#### Task statement:
The answer should match the entries that follow exactly, except that no image appears in it.

Stored data entries:
+-------+
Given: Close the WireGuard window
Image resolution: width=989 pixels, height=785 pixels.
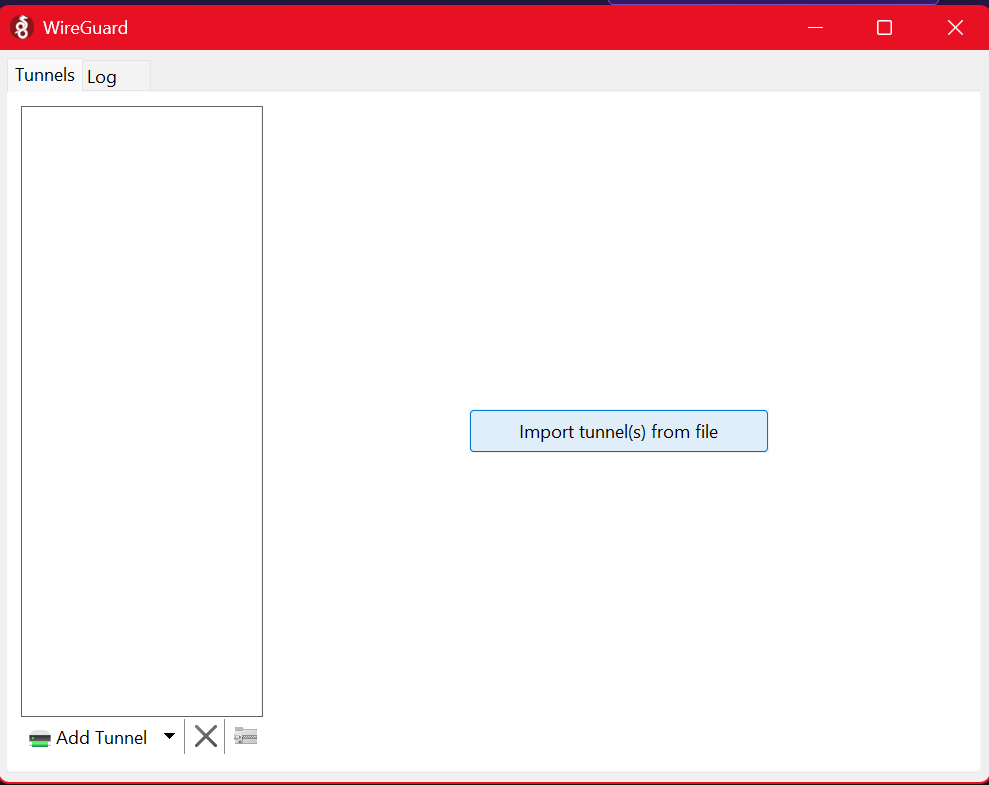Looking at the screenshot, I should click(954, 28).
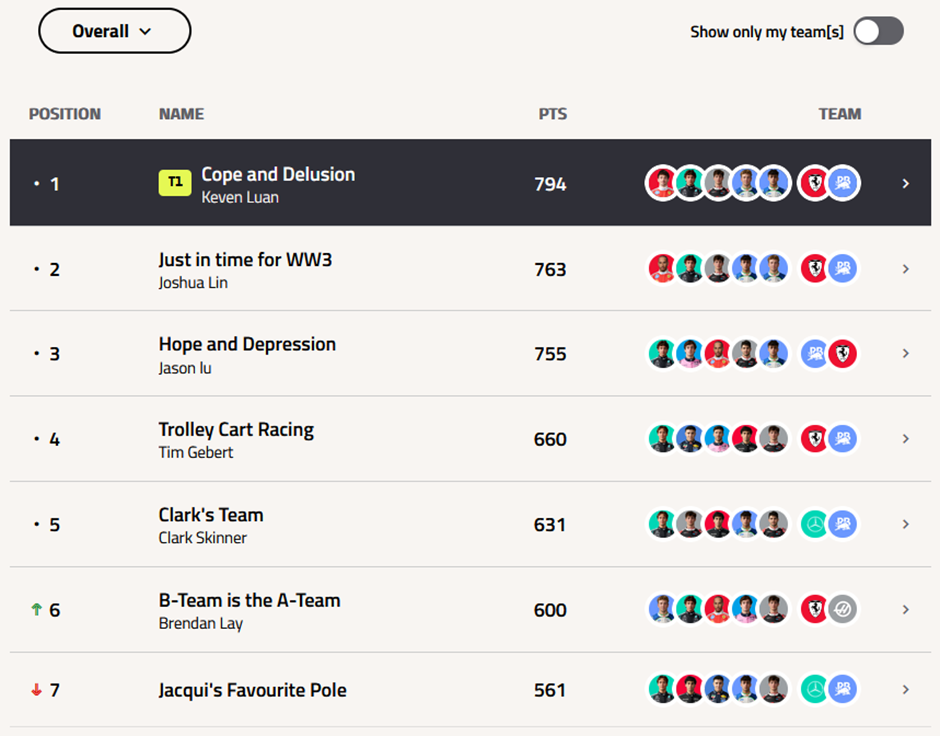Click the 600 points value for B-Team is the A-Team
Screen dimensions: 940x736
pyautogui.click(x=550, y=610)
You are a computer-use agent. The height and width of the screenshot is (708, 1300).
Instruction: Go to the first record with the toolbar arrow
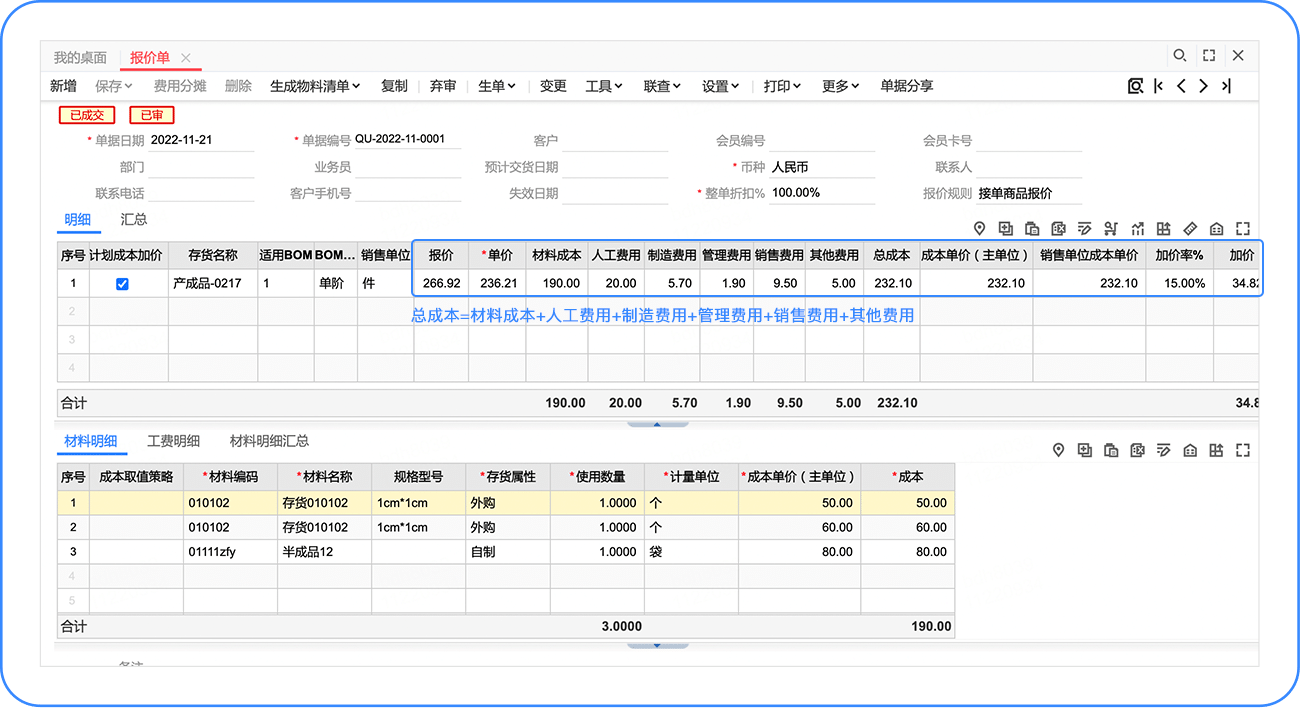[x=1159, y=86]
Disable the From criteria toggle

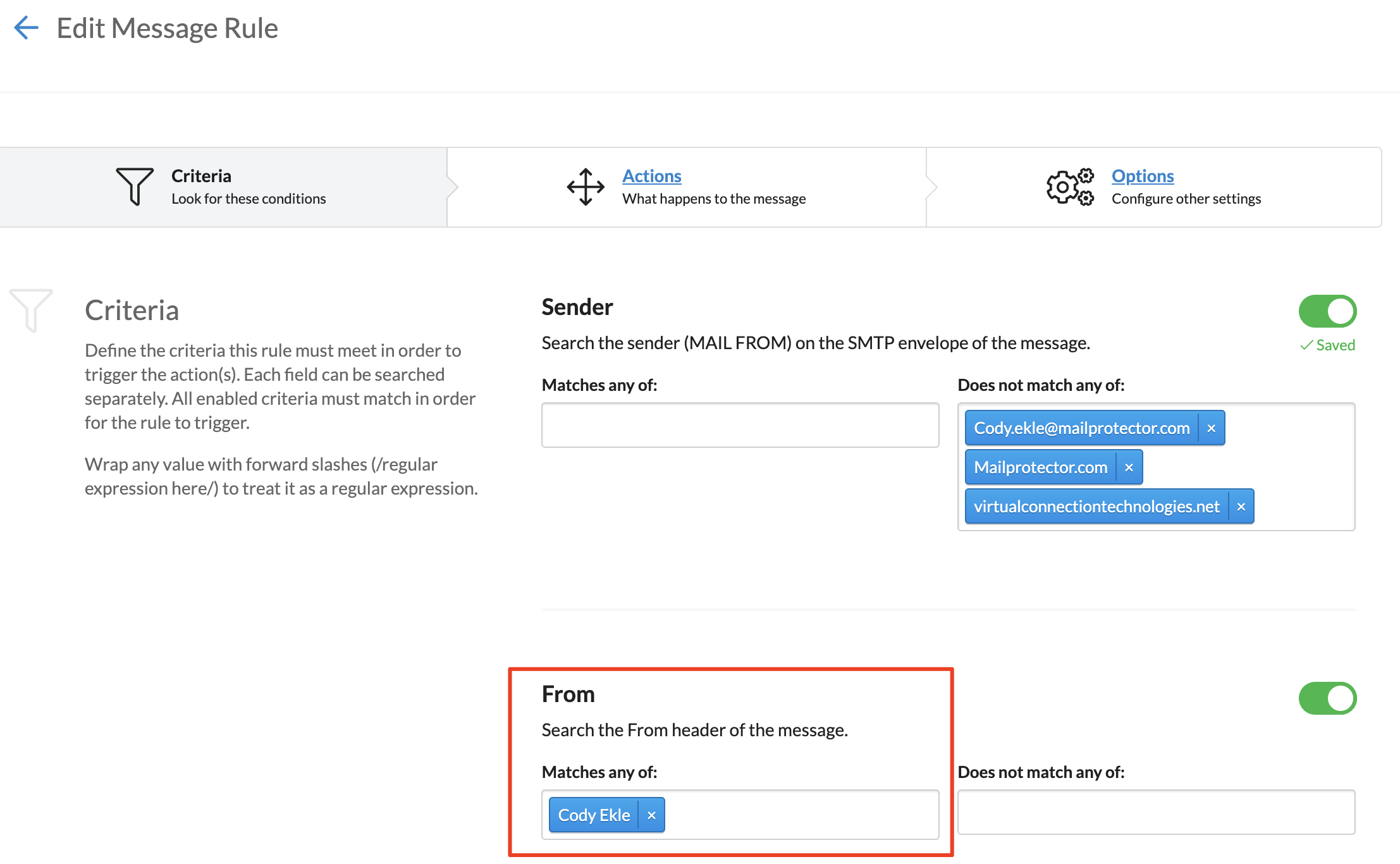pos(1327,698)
+-------+
#### Written reply:
Given: Close the WireGuard window
Image resolution: width=989 pixels, height=785 pixels.
Looking at the screenshot, I should click(954, 28).
Click the 600 points value for B-Team is the A-Team
Screen dimensions: 940x736
pyautogui.click(x=550, y=610)
You are a computer-use agent. The height and width of the screenshot is (708, 1300).
Instruction: Go to the first record with the toolbar arrow
[x=1159, y=86]
Disable the From criteria toggle

pos(1327,698)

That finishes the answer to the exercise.